■ Material to process ■
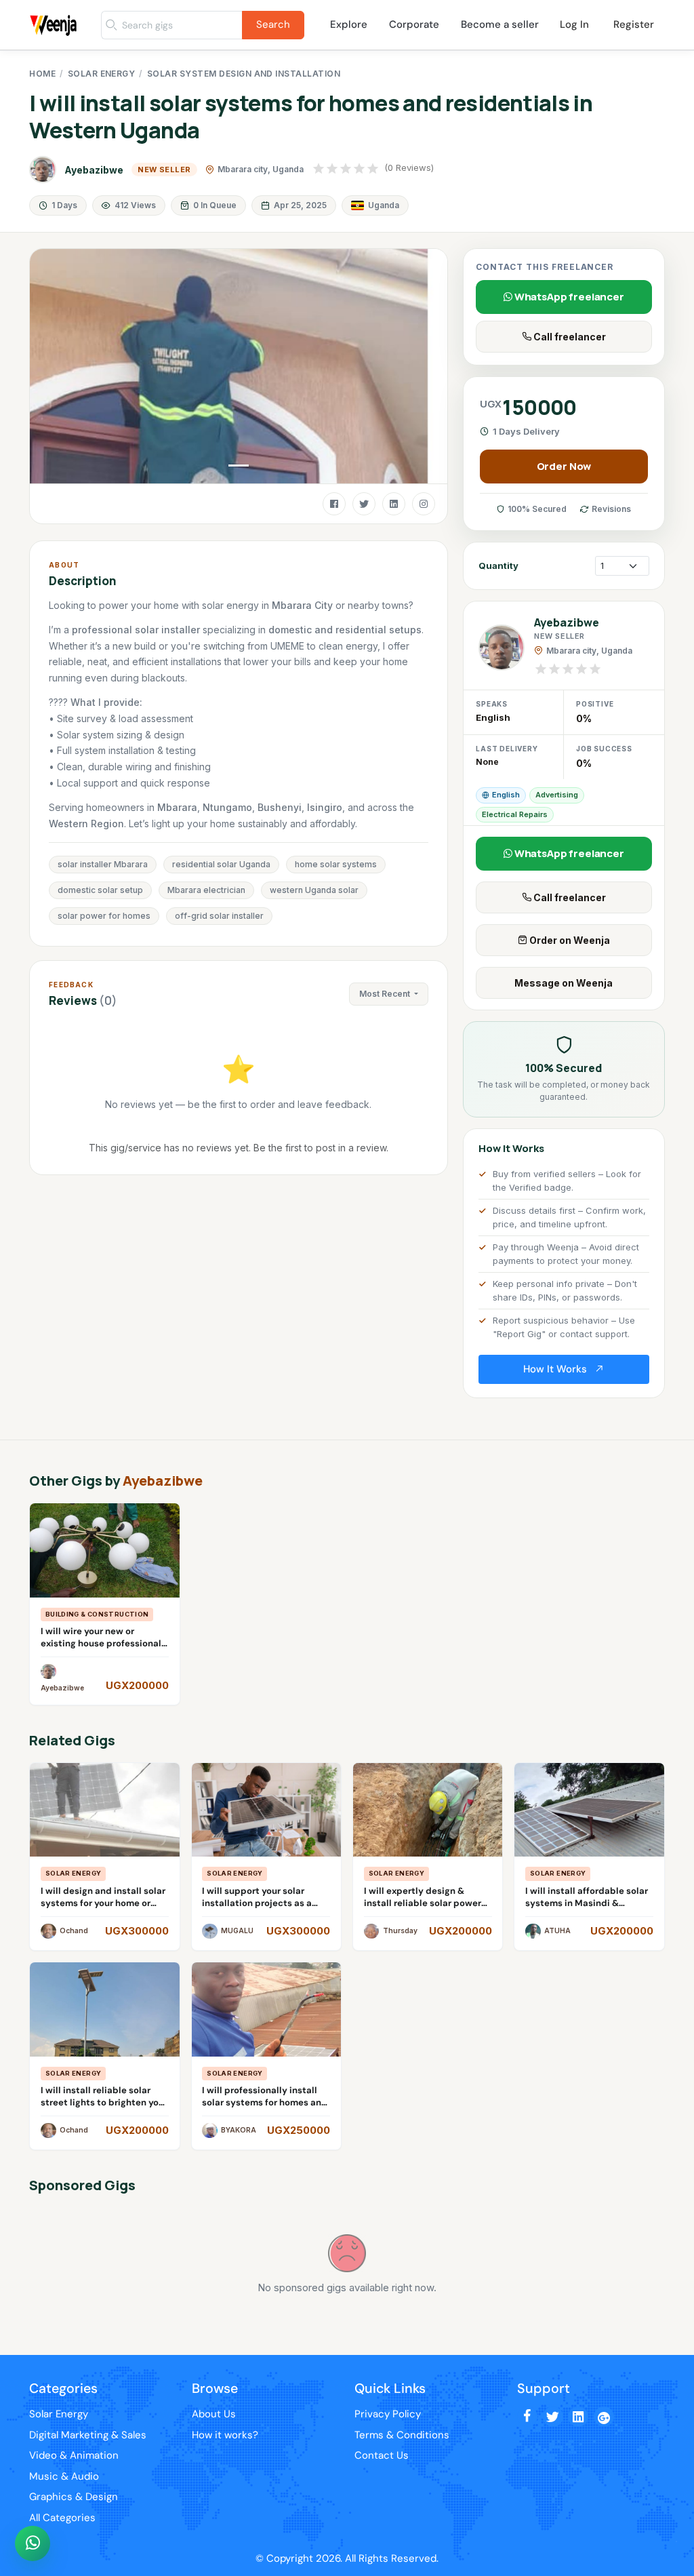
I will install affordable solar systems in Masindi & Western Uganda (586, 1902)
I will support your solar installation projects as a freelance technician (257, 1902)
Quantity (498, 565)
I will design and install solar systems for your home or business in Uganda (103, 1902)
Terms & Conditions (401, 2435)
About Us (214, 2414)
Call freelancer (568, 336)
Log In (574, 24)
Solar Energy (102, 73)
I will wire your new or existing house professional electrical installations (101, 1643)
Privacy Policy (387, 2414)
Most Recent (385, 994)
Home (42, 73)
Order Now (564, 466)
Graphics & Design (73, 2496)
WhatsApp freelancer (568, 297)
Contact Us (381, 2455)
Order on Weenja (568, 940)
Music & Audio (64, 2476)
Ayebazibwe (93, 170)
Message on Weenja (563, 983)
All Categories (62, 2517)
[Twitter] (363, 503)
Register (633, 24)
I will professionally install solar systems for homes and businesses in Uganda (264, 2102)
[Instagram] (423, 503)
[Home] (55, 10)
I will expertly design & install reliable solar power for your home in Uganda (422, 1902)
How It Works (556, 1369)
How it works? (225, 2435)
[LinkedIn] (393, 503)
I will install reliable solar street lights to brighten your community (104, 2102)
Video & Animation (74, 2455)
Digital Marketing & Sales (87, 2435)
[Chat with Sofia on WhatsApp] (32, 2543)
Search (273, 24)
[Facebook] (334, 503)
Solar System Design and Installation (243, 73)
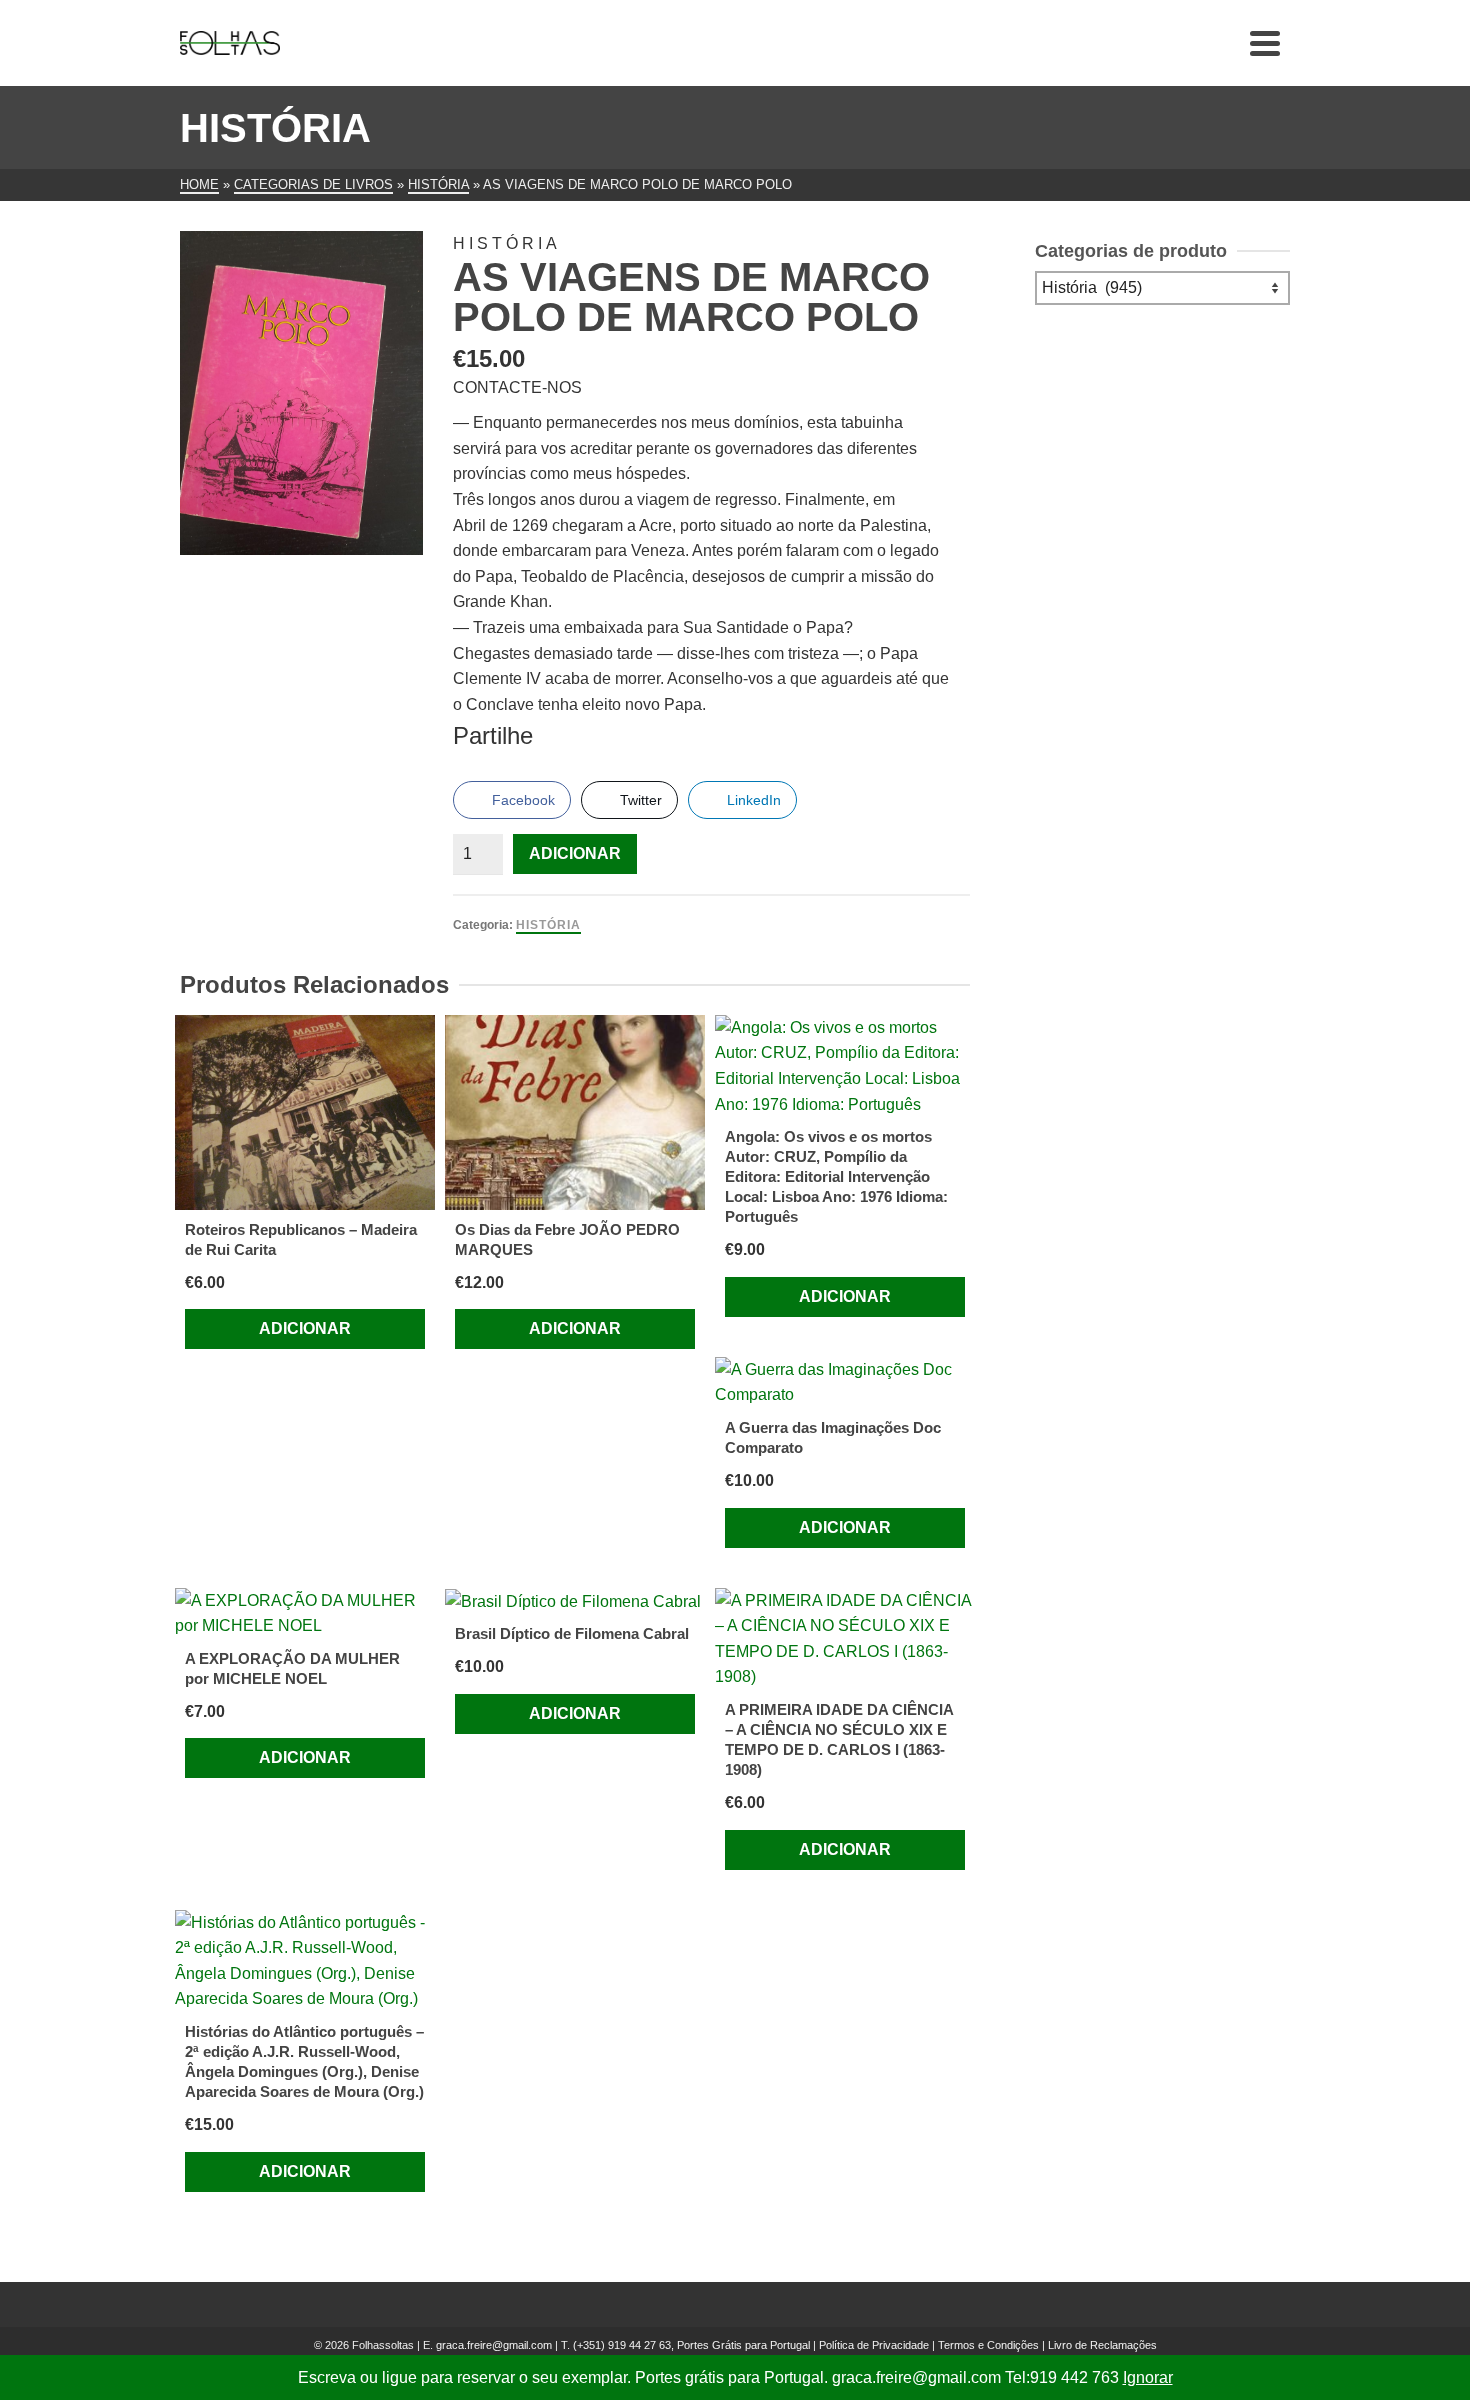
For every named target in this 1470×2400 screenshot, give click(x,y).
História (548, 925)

■ What you are asked to do ■
The output consists of exactly the lines from the one containing "[Chat with Sofia on WhatsApp] (32, 2543)" through the last line of the listing, both included, with no pictures.

■ Task result ■
[Chat with Sofia on WhatsApp] (32, 2543)
Search (273, 24)
[Facebook] (334, 503)
Solar System Design and Installation (243, 73)
For every named target in this 1470×2400 screenshot, give click(x,y).
História (548, 925)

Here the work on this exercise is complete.